Hautverletzungen wie Schürfwunden oder Intertrigo lassen sich bei Velofahrern – Männern wie Frauen – häufig beobachten. In der Regel entstehen diese Läsionen in Hautfalten oder durch die Reibung der Haut an der Kleidung. Auch Ulzerationen, Follikulitiden und dermale Abszesse treten vermehrt auf. Das kann zu erheblichen Komplikationen führen, wie ein Fallbericht zeigt. Bei einer Radsportlerin war es durch intensives Training mit wechselnden Velos zu rezidivierenden Abschürfungen gekommen. Diese führten als Eintrittspforte schliesslich zu bilateralen Vulva-Abszessen, die chirurgisch versorgt und antibiotisch behandelt werden mussten.
Für das unilaterale Lymphödem der Labia majora wurde mittlerweile der Begriff der «Radfahrerinnen-Vulva» geprägt. Diese Hypertrophie der Vulva wurde in einer Fallserie mit sechs Radsportlerinnen ausführlich beschrieben. Bei den Frauen waren nicht nur die entzündlichen Hautveränderungen im Bereich der Druckfläche des Sattels aufgefallen, sondern auch markante Vernarbungen als Folge von Intertrigo und chronischer Follikulitis. Bei einer der Frauen konnte zudem eine Insuffizienz des oberflächlichen Lymphsystems sowie eine niedrigere Kontrastmittelaufnahme des rechten lumboaortalen Lymphknotens nachgewiesen werden.
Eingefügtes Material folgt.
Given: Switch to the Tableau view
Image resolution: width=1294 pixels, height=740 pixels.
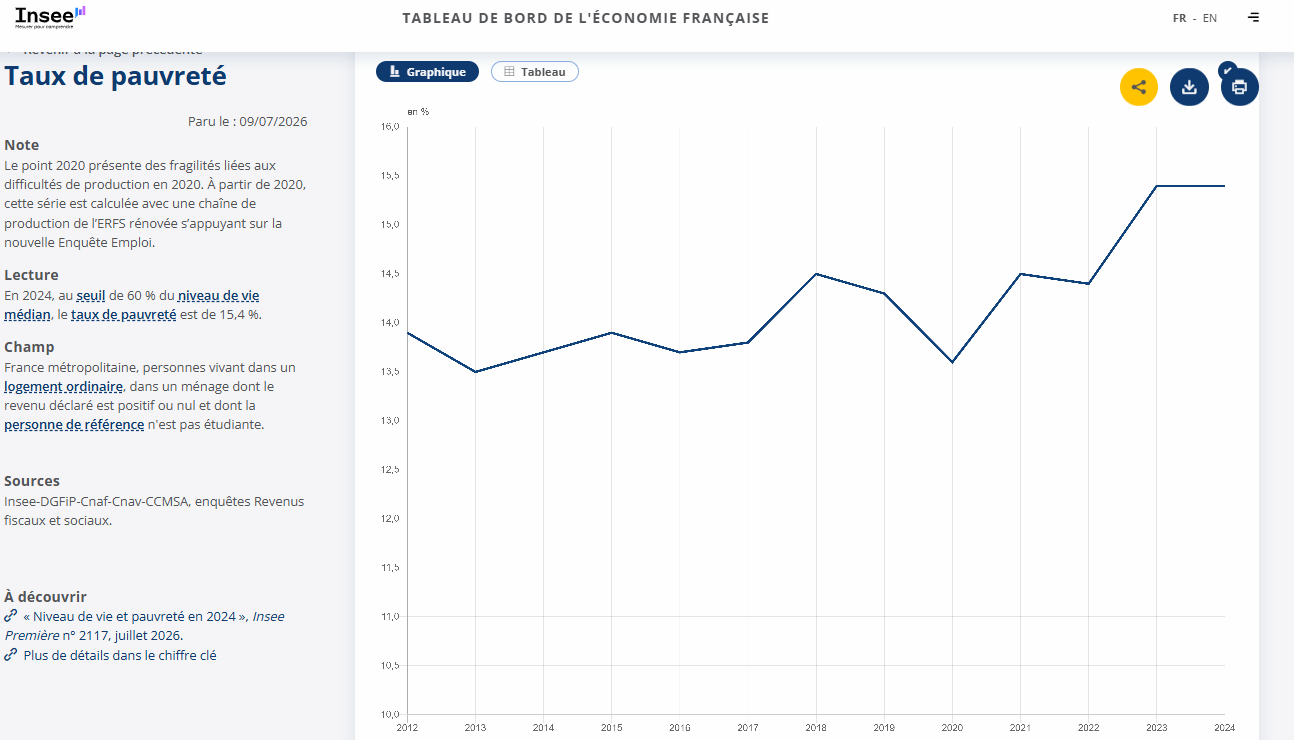Looking at the screenshot, I should 535,72.
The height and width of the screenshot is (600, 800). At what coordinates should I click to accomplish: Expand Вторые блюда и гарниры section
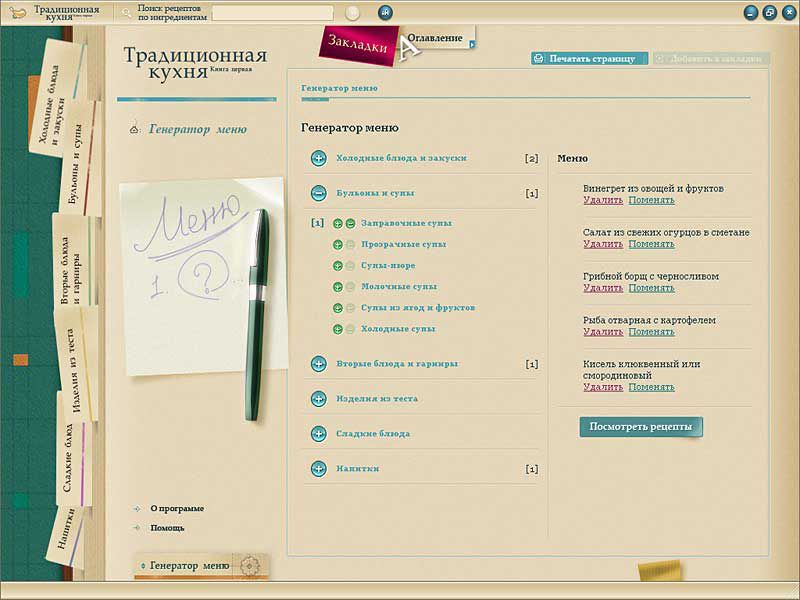pyautogui.click(x=319, y=364)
Als Ursache kommt z. B. eine kompressionsbedingte Schädigung des Lymphabflusses in der Inguinalregion infrage.
Höhere Position derLenkstange anstreben
Bei einer anderen Gruppe von Sportlerinnen – untersucht wurden vier Mountainbikerinnen und zwei Reiterinnen – liess sich eine disseminierte klitorale Mikrolithiasis nachweisen. Zwar blieb die Ätiologie der Einlagerungen unklar. Ursache waren vermutlich Mikrotraumen, die zu Mikrohämatomen der Klitoris und in der Folge zur Mikrolithiasis führten.
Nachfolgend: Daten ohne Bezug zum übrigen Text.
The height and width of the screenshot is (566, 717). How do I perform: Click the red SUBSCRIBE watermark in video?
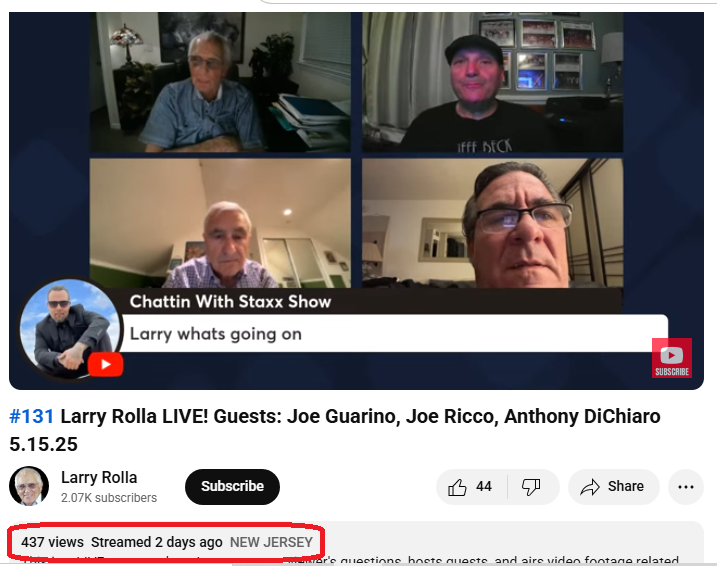pyautogui.click(x=672, y=358)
Entscheidend für die Prävention derartiger Beschwerden – von Hautabschürfungen bis zu neurologischen Dysfunktionen – scheint das Design des Sattels zu sein. Aus ärztlicher Sicht sollte der Sattel eher breit ausfallen, vorne mit kurzer Nase. Schmale, langgezogene Sättel und Lochsättel konzentrieren dagegen die Druckpunkte auf ungünstige Bereiche der Dammregion, was den beschriebenen pathologischen Veränderungen förderlich sein dürfte. Auch eine höhere Position der Lenkstange, nach Möglichkeit über dem Niveau des Sattels, nimmt den Druck von der Dammregion und dürfte so Beckenbodenschäden bei Fahrradfahrerinnen vorbeugen.
Tobias StolzenbergLyatoshinsky P et al. J Urol Urogynäkol 2016; 23: 4–9.